** BEGIN Reading text **
So having received my Yeti in the mail a couple days ago, I’ve been thinking about making a comparison post, comparing the available options for plastics. The Chief is thrown in since the Yeti bears a striking resemblance to the shape, so why not!
Some clarifications: Red means the largest number, not the ‘worst’ number. Green means the smallest number. Also I recognize
that there are many variations on the Chief with different weights, but I’m going with the one I used for this comparison!
I’m playing these yoyos all with the same string (Candy Wires type S, I believe). The Chief and the Protostar both have their original bearing. The Rally had a terrible, terrible bearing so I swapped it out for a Buddha Bearing Whipple, and the Yeti’s bearing was so-so, so I replaced it with a 10-ball CT.
The Spacer Problem
I had heard from some that the Yeti’s ‘death grip’ YYF spacers were a nightmare. I’ve dealt with those spacers on my Protostar with minimal issues, and I expected that it was just a case of people blowing things out of proportion. So, once I noticed that the supplied bearing was so-so at best, I decided to try swapping it out.
10 minutes later, this was the result:
Remarkably, using two pairs of plyers and trying to pry them apart was so difficult, I shattered the bearing instead of separating it. That’s a first. Thankfully, CLYW was nice enough to include a spare set of spacers (since the spacers were also pretty scratched and dinged up from the process), so I was able to put in a 10-ball CT. All things ready, I started to test.
** END Reading text **
** BEGIN Dataset rows **
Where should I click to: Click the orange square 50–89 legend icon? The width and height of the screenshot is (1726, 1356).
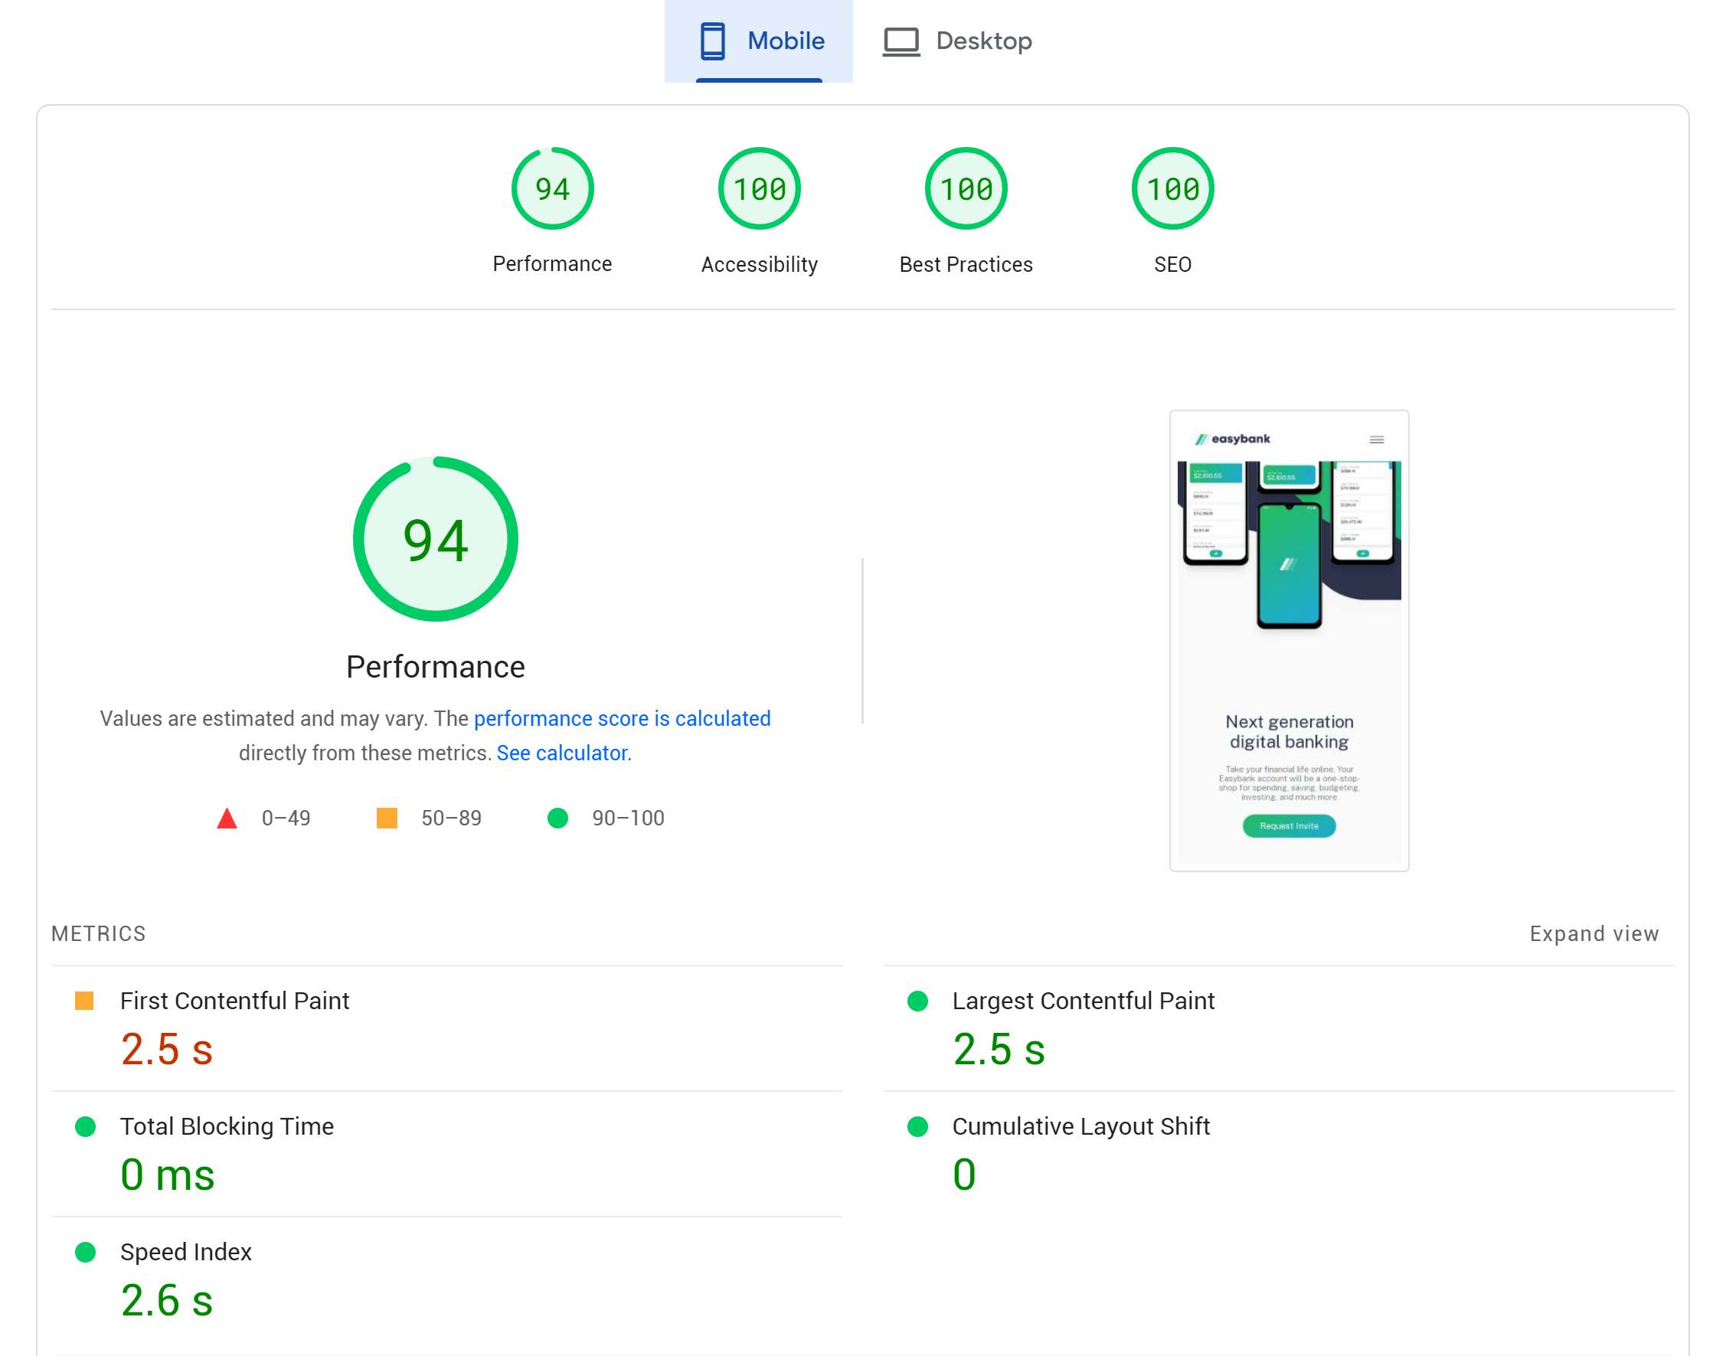pos(387,818)
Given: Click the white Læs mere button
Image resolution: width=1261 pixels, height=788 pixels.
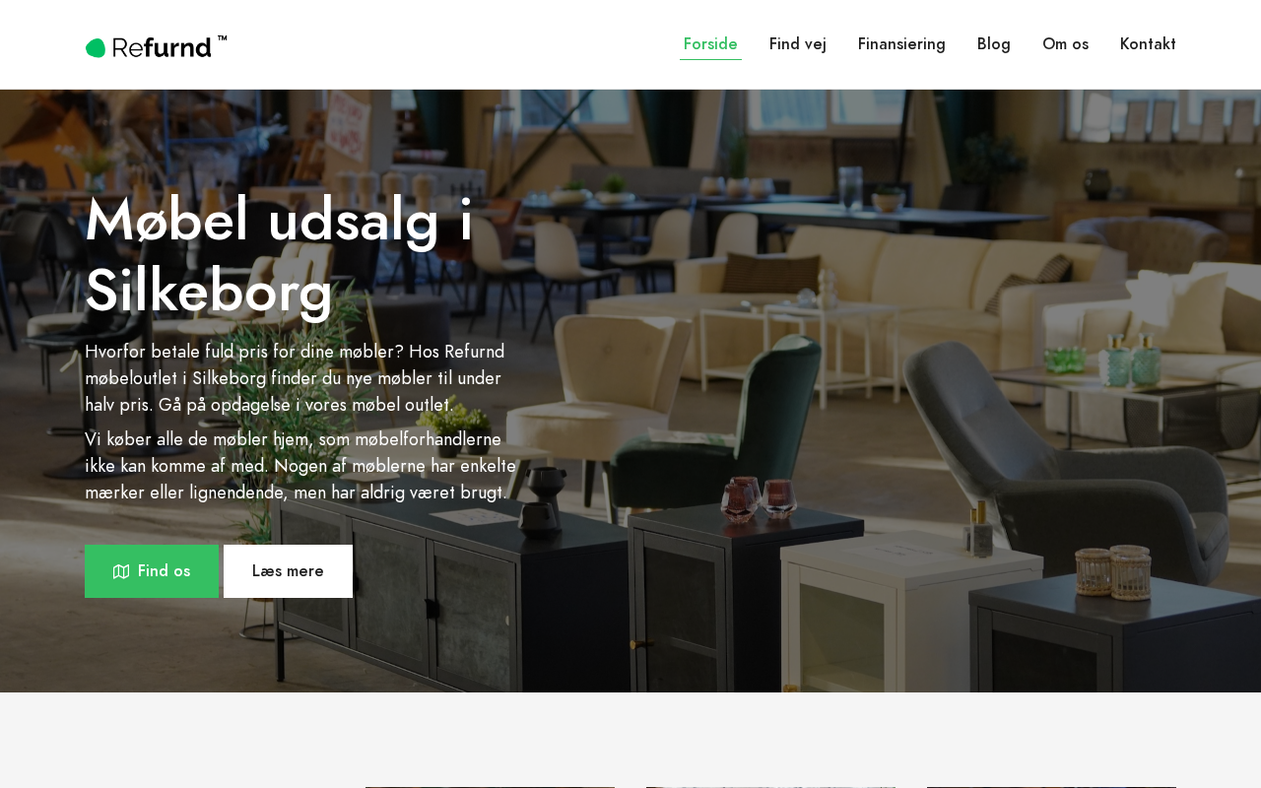Looking at the screenshot, I should click(288, 571).
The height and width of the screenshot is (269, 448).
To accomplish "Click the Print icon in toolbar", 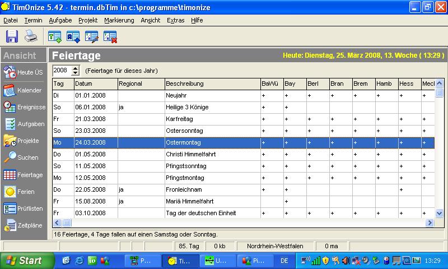I will pos(31,37).
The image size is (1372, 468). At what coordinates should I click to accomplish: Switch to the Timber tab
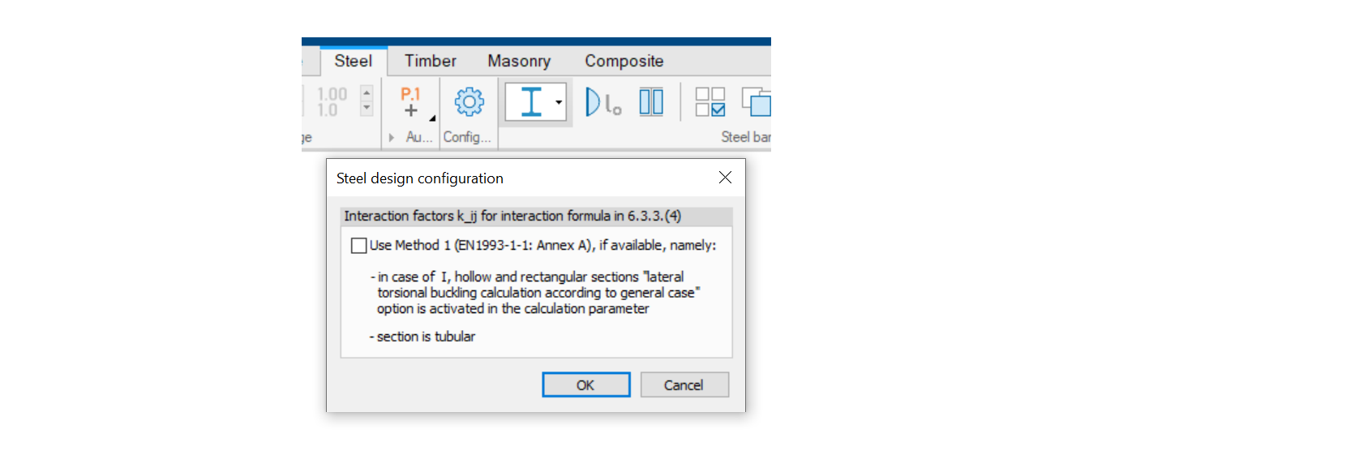pos(430,61)
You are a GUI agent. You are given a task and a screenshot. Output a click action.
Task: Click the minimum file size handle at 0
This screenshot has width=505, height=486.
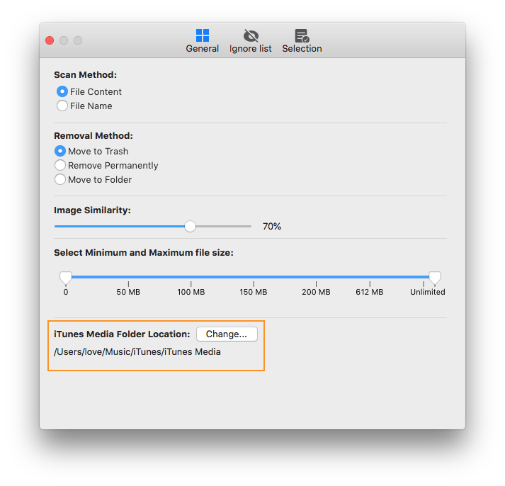(66, 278)
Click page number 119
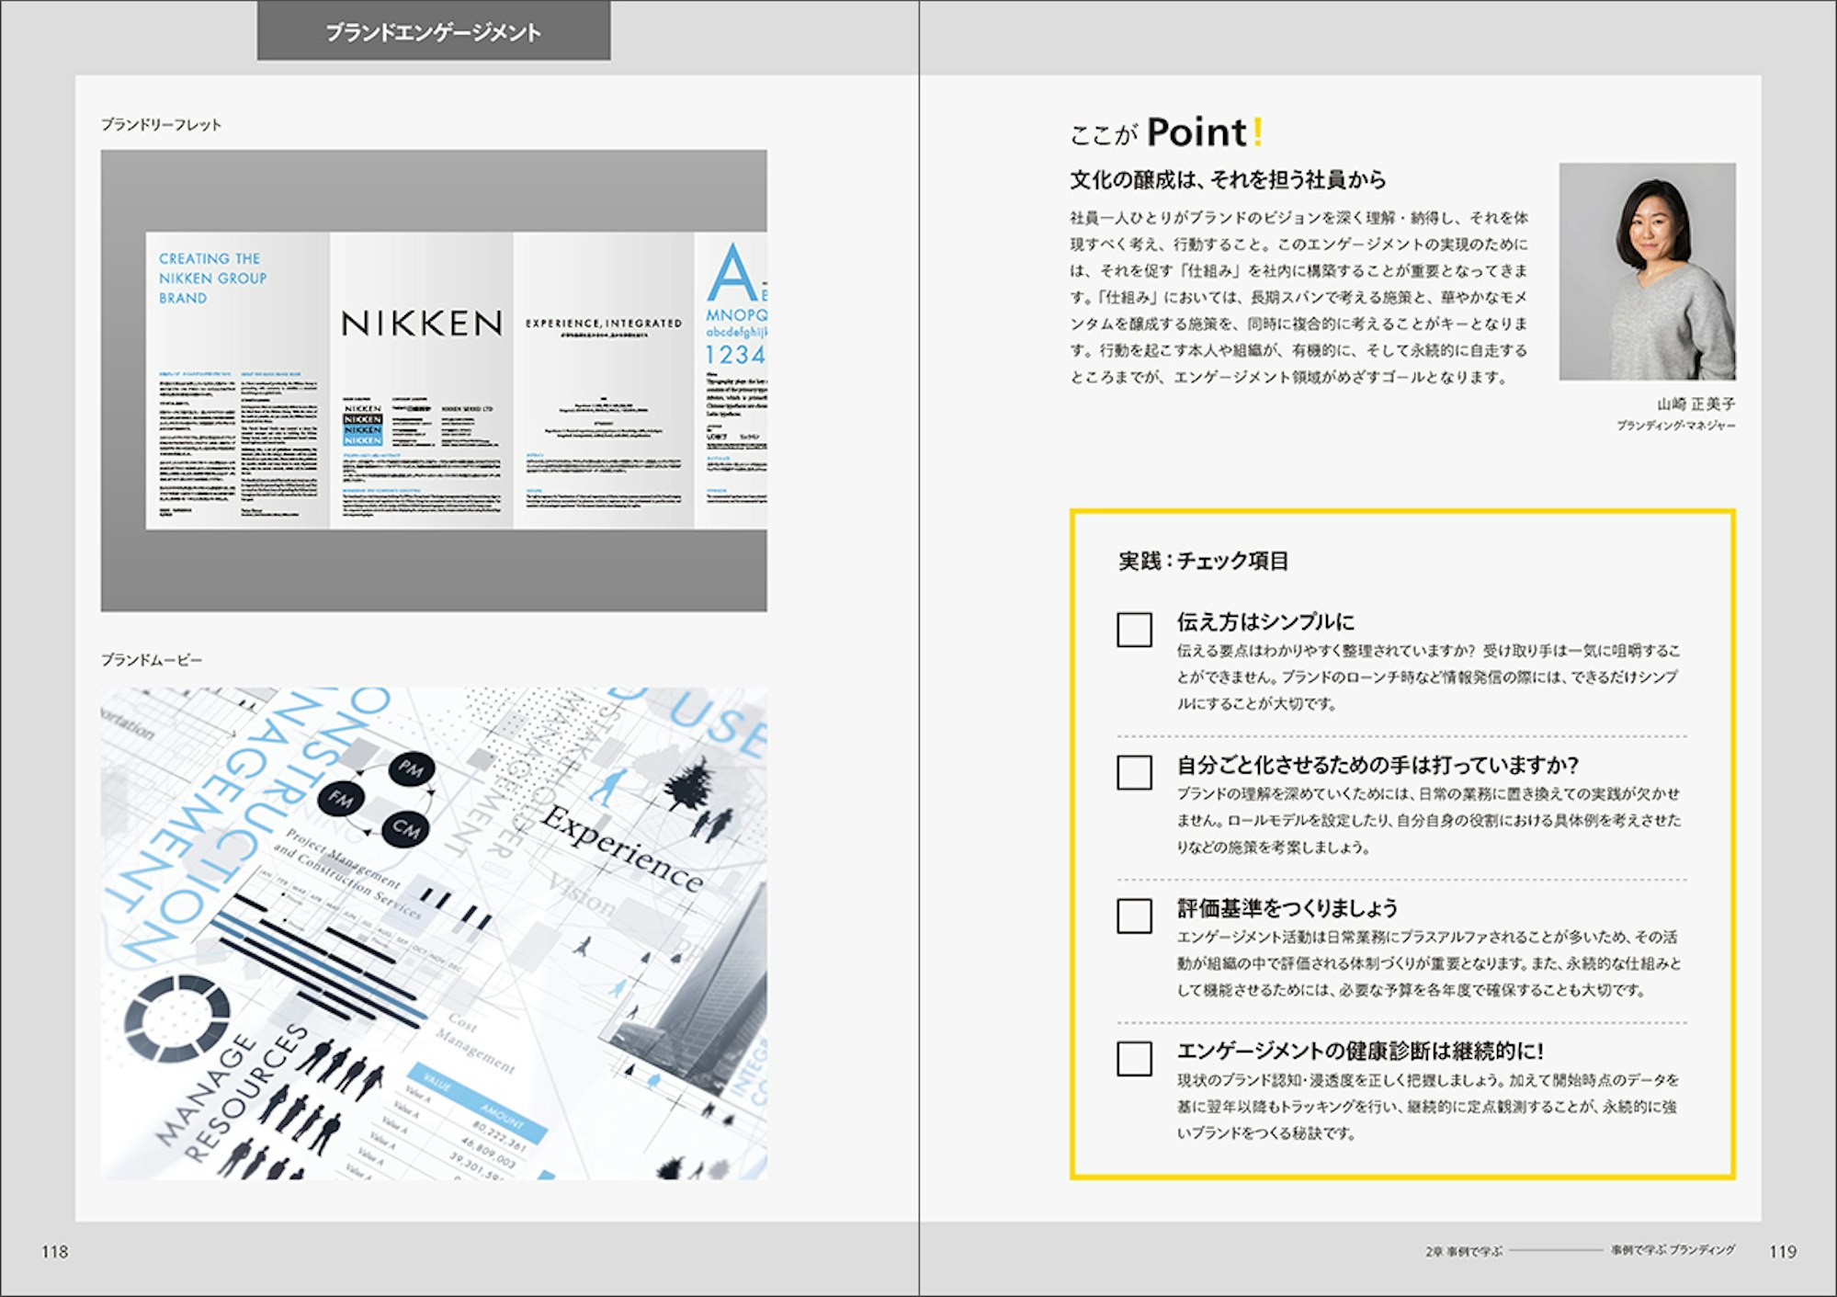The height and width of the screenshot is (1297, 1837). (x=1782, y=1251)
** END Dataset rows **
Problems ▸
**a.** In the yoyo comparison text, which bearing was put into the Yeti in place of its original one?
**b.** Starting at the first line of the rows and stopping after the line that has "pos(387,818)", replace "orange" with "blue" and leave everything else unchanged. Give only those lines, and leave the pictures out.
The rows are unrelated to the yoyo text and are separate material.

Answers to the problems ▸
**a.** A 10-ball CT.

**b.**
Where should I click to: Click the blue square 50–89 legend icon? The width and height of the screenshot is (1726, 1356).
pos(387,818)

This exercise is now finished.